┌─ LISTED RECORDS
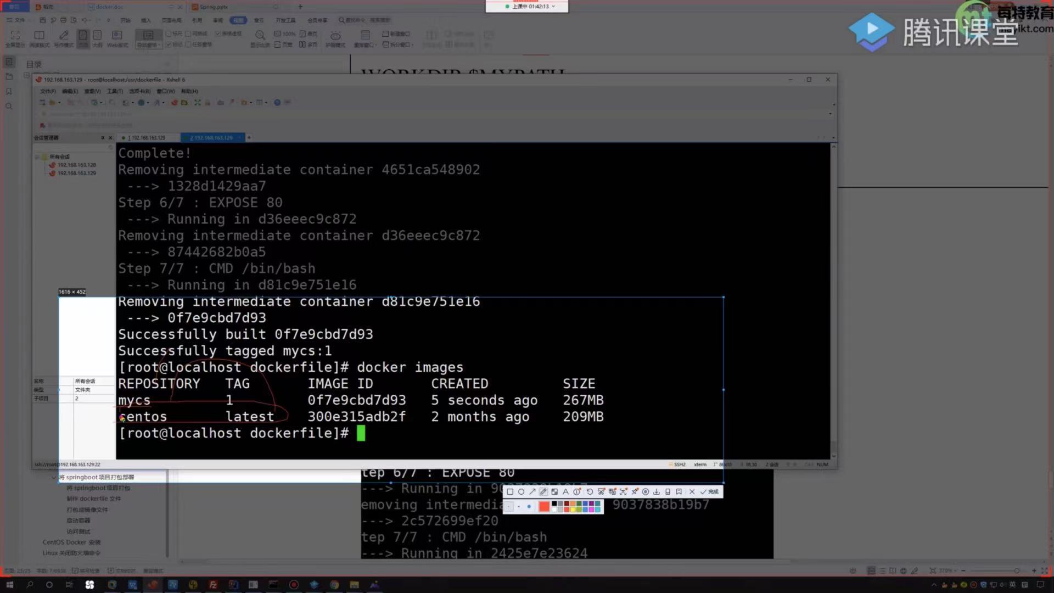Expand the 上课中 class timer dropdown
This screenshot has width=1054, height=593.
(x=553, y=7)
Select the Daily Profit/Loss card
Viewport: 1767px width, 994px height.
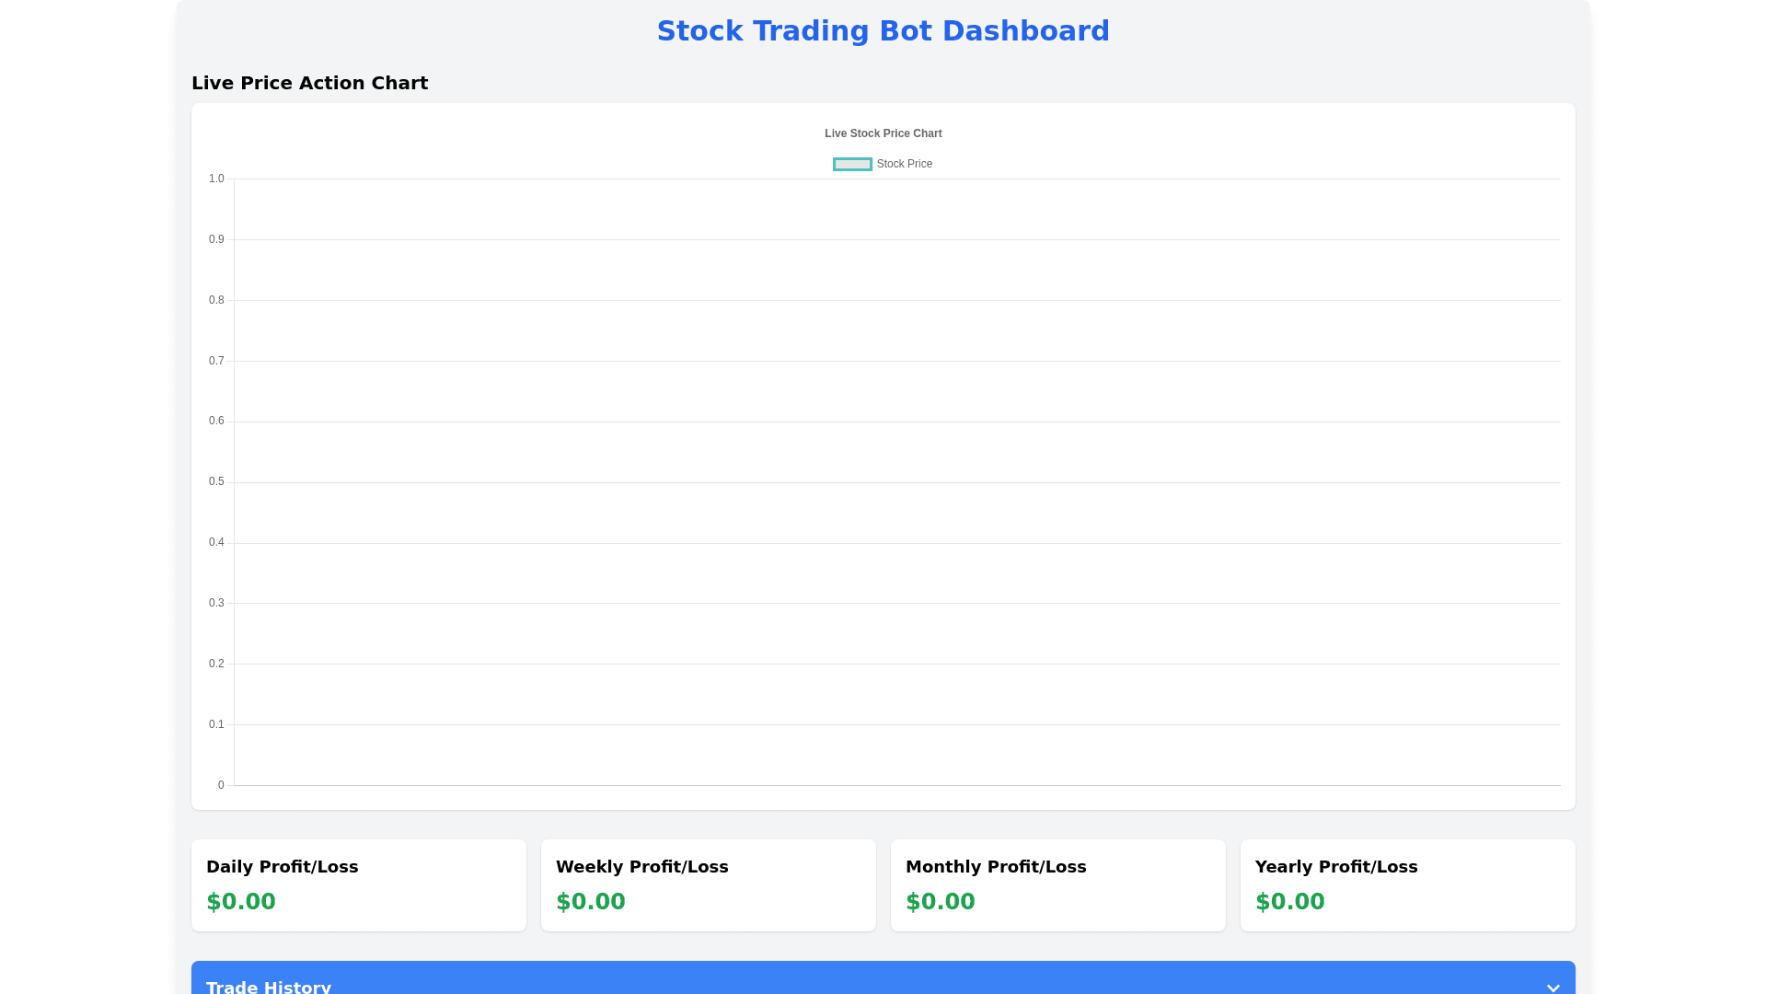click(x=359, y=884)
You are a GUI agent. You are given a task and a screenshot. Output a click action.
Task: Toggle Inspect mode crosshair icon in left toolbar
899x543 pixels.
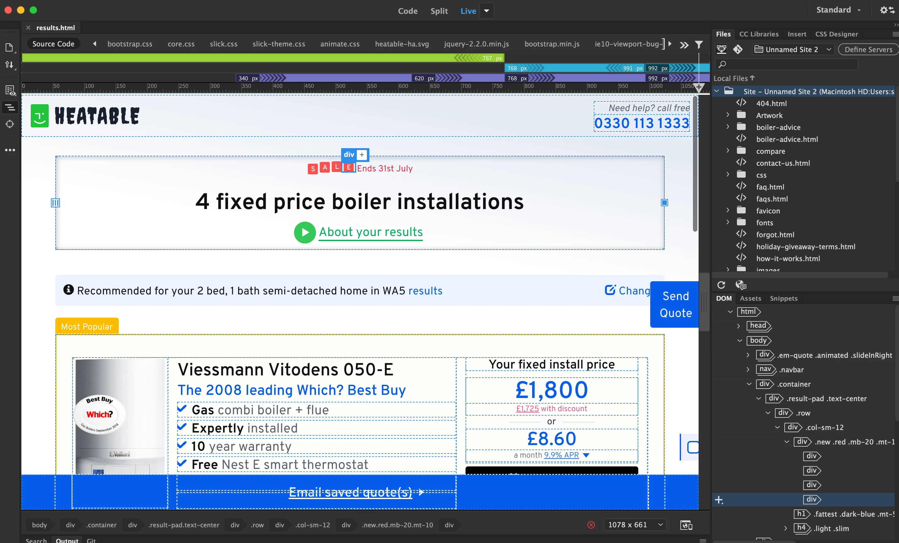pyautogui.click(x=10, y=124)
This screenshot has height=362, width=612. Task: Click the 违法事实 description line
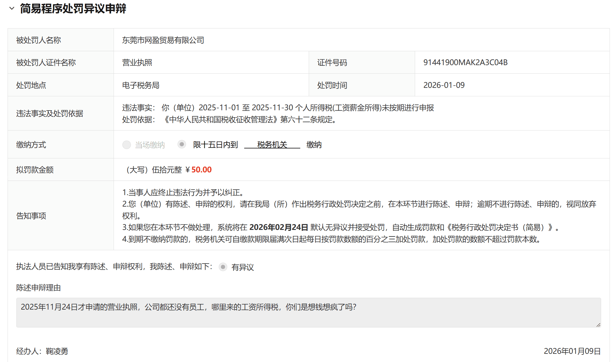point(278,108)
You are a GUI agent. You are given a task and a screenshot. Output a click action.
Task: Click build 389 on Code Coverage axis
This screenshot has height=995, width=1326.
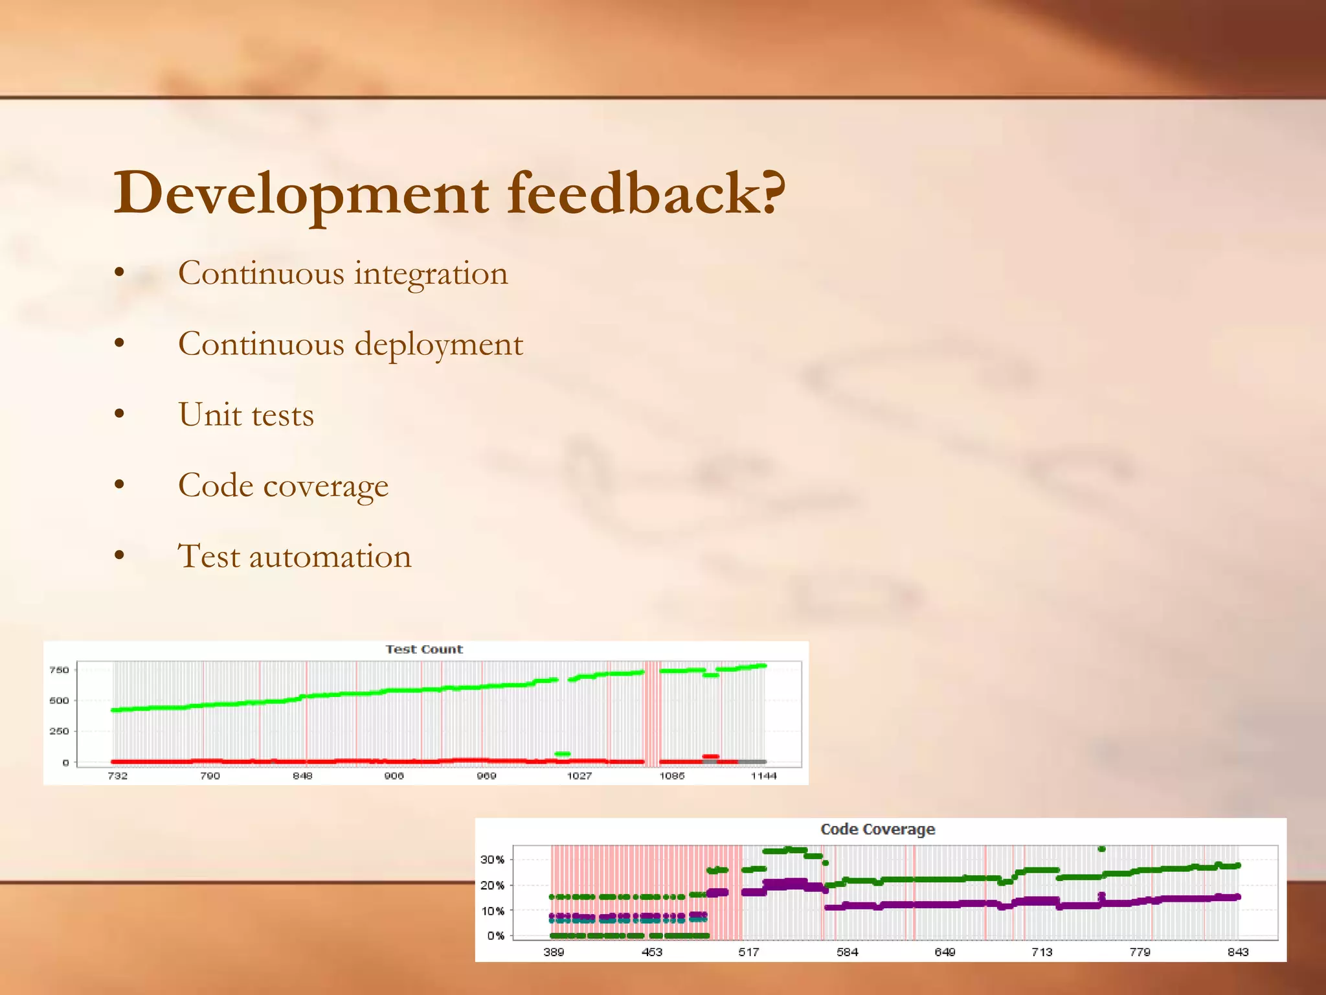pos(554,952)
└─
### [TASK DIRECTIONS]
Once the line containing "Select the Daily Profit/Loss card" is found, write out exactly that line and each line after it through the end of the entries, omitting pictures.

### [TASK OUTPUT]
Select the Daily Profit/Loss card
Viewport: 1767px width, 994px height.
click(x=359, y=884)
You are a GUI agent. You are given a task and a screenshot. Output a click action.
Task: Toggle Inspect mode crosshair icon in left toolbar
899x543 pixels.
pyautogui.click(x=10, y=124)
This screenshot has height=362, width=612. Task: Click the 违法事实 description line
point(278,108)
You are a GUI agent. You are given a task and a screenshot. Output a click action.
Task: Click build 389 on Code Coverage axis
This screenshot has height=995, width=1326.
pos(554,952)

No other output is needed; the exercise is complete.